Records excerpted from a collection

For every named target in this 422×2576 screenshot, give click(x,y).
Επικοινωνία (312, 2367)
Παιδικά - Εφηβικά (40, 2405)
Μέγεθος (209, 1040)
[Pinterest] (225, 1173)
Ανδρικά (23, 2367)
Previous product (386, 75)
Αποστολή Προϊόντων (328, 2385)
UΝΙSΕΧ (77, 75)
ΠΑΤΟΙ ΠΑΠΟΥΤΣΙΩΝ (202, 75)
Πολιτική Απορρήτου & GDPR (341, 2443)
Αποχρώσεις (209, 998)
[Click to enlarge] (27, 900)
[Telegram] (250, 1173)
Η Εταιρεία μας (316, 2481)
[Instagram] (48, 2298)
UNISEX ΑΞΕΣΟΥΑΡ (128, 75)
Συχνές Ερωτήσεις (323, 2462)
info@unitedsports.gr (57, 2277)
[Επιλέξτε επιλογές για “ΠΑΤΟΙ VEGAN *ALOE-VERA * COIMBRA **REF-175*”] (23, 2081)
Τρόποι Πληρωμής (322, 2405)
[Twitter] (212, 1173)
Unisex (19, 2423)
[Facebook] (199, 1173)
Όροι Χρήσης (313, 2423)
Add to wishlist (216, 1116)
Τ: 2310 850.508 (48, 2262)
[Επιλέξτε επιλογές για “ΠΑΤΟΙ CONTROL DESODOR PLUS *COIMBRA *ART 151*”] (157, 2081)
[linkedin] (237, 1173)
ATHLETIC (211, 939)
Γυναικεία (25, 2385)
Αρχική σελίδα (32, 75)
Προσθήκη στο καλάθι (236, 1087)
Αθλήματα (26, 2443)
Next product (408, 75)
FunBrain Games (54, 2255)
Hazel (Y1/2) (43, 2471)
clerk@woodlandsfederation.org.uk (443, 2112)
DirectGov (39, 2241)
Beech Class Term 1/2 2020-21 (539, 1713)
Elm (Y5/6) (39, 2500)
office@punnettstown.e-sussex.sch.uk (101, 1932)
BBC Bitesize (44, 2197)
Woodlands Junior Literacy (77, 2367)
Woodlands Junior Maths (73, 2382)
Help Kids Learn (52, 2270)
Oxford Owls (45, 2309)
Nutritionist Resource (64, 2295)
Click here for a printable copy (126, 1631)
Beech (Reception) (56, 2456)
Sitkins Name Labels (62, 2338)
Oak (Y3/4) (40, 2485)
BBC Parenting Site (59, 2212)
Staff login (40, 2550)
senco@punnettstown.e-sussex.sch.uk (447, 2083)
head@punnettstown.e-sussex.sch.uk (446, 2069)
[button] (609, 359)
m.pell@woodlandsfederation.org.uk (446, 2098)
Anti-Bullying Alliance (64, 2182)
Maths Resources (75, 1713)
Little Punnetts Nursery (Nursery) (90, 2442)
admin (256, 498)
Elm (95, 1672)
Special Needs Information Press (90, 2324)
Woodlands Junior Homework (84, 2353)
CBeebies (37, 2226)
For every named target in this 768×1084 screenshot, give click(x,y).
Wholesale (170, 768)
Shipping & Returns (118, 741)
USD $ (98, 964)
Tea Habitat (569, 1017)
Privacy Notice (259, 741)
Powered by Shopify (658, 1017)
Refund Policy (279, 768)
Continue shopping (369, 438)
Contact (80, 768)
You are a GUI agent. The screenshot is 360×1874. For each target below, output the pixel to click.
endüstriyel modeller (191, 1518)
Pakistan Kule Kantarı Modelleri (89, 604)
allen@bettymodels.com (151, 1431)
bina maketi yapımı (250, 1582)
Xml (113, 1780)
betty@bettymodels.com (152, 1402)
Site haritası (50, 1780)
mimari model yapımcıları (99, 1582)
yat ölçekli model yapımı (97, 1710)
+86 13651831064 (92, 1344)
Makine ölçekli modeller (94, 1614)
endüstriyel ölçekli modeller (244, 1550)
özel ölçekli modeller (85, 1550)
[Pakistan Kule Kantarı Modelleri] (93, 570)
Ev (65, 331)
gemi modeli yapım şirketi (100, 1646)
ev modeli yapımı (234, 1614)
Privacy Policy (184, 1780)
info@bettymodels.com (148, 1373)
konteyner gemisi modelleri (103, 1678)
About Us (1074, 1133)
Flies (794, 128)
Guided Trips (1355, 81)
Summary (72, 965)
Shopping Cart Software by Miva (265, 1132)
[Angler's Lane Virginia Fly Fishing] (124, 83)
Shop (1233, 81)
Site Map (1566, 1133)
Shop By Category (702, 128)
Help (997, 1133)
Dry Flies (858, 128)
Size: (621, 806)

▶ **What you have to do**
Retype each record. Keep every character as it is.

▶ **Task response**
For every named target in this 422×2576 screenshot, give click(x,y).
Επικοινωνία (312, 2367)
Παιδικά - Εφηβικά (40, 2405)
Μέγεθος (209, 1040)
[Pinterest] (225, 1173)
Ανδρικά (23, 2367)
Previous product (386, 75)
Αποστολή Προϊόντων (328, 2385)
UΝΙSΕΧ (77, 75)
ΠΑΤΟΙ ΠΑΠΟΥΤΣΙΩΝ (202, 75)
Πολιτική Απορρήτου & GDPR (341, 2443)
Αποχρώσεις (209, 998)
[Click to enlarge] (27, 900)
[Telegram] (250, 1173)
Η Εταιρεία μας (316, 2481)
[Instagram] (48, 2298)
UNISEX ΑΞΕΣΟΥΑΡ (128, 75)
Συχνές Ερωτήσεις (323, 2462)
info@unitedsports.gr (57, 2277)
[Επιλέξτε επιλογές για “ΠΑΤΟΙ VEGAN *ALOE-VERA * COIMBRA **REF-175*”] (23, 2081)
Τρόποι Πληρωμής (322, 2405)
[Twitter] (212, 1173)
Unisex (19, 2423)
[Facebook] (199, 1173)
Όροι Χρήσης (313, 2423)
Add to wishlist (216, 1116)
Τ: 2310 850.508 (48, 2262)
[Επιλέξτε επιλογές για “ΠΑΤΟΙ CONTROL DESODOR PLUS *COIMBRA *ART 151*”] (157, 2081)
[linkedin] (237, 1173)
ATHLETIC (211, 939)
Γυναικεία (25, 2385)
Αρχική σελίδα (32, 75)
Προσθήκη στο καλάθι (236, 1087)
Αθλήματα (26, 2443)
Next product (408, 75)
FunBrain Games (54, 2255)
Hazel (Y1/2) (43, 2471)
clerk@woodlandsfederation.org.uk (443, 2112)
DirectGov (39, 2241)
Beech Class Term 1/2 2020-21 (539, 1713)
Elm (Y5/6) (39, 2500)
office@punnettstown.e-sussex.sch.uk (101, 1932)
BBC Bitesize (44, 2197)
Woodlands Junior Literacy (77, 2367)
Woodlands Junior Maths (73, 2382)
Help Kids Learn (52, 2270)
Oxford Owls (45, 2309)
Nutritionist Resource (64, 2295)
Click here for a printable copy (126, 1631)
Beech (Reception) (56, 2456)
Sitkins Name Labels (62, 2338)
Oak (Y3/4) (40, 2485)
BBC Parenting Site (59, 2212)
Staff login (40, 2550)
senco@punnettstown.e-sussex.sch.uk (447, 2083)
head@punnettstown.e-sussex.sch.uk (446, 2069)
[button] (609, 359)
m.pell@woodlandsfederation.org.uk (446, 2098)
Anti-Bullying Alliance (64, 2182)
Maths Resources (75, 1713)
Little Punnetts Nursery (Nursery) (90, 2442)
admin (256, 498)
Elm (95, 1672)
Special Needs Information Press (90, 2324)
Woodlands Junior Homework (84, 2353)
CBeebies (37, 2226)
For every named target in this 768×1084 screenshot, give click(x,y).
Wholesale (170, 768)
Shipping & Returns (118, 741)
USD $ (98, 964)
Tea Habitat (569, 1017)
Privacy Notice (259, 741)
Powered by Shopify (658, 1017)
Refund Policy (279, 768)
Continue shopping (369, 438)
Contact (80, 768)
You are a GUI agent. The screenshot is 360×1874. For each target below, output the pixel to click.
endüstriyel modeller (191, 1518)
Pakistan Kule Kantarı Modelleri (89, 604)
allen@bettymodels.com (151, 1431)
bina maketi yapımı (250, 1582)
Xml (113, 1780)
betty@bettymodels.com (152, 1402)
Site haritası (50, 1780)
mimari model yapımcıları (99, 1582)
yat ölçekli model yapımı (97, 1710)
+86 13651831064 (92, 1344)
Makine ölçekli modeller (94, 1614)
endüstriyel ölçekli modeller (244, 1550)
özel ölçekli modeller (85, 1550)
[Pakistan Kule Kantarı Modelleri] (93, 570)
Ev (65, 331)
gemi modeli yapım şirketi (100, 1646)
ev modeli yapımı (234, 1614)
Privacy Policy (184, 1780)
info@bettymodels.com (148, 1373)
konteyner gemisi modelleri (103, 1678)
About Us (1074, 1133)
Flies (794, 128)
Guided Trips (1355, 81)
Summary (72, 965)
Shopping Cart Software by Miva (265, 1132)
[Angler's Lane Virginia Fly Fishing] (124, 83)
Shop (1233, 81)
Site Map (1566, 1133)
Shop By Category (702, 128)
Help (997, 1133)
Dry Flies (858, 128)
Size: (621, 806)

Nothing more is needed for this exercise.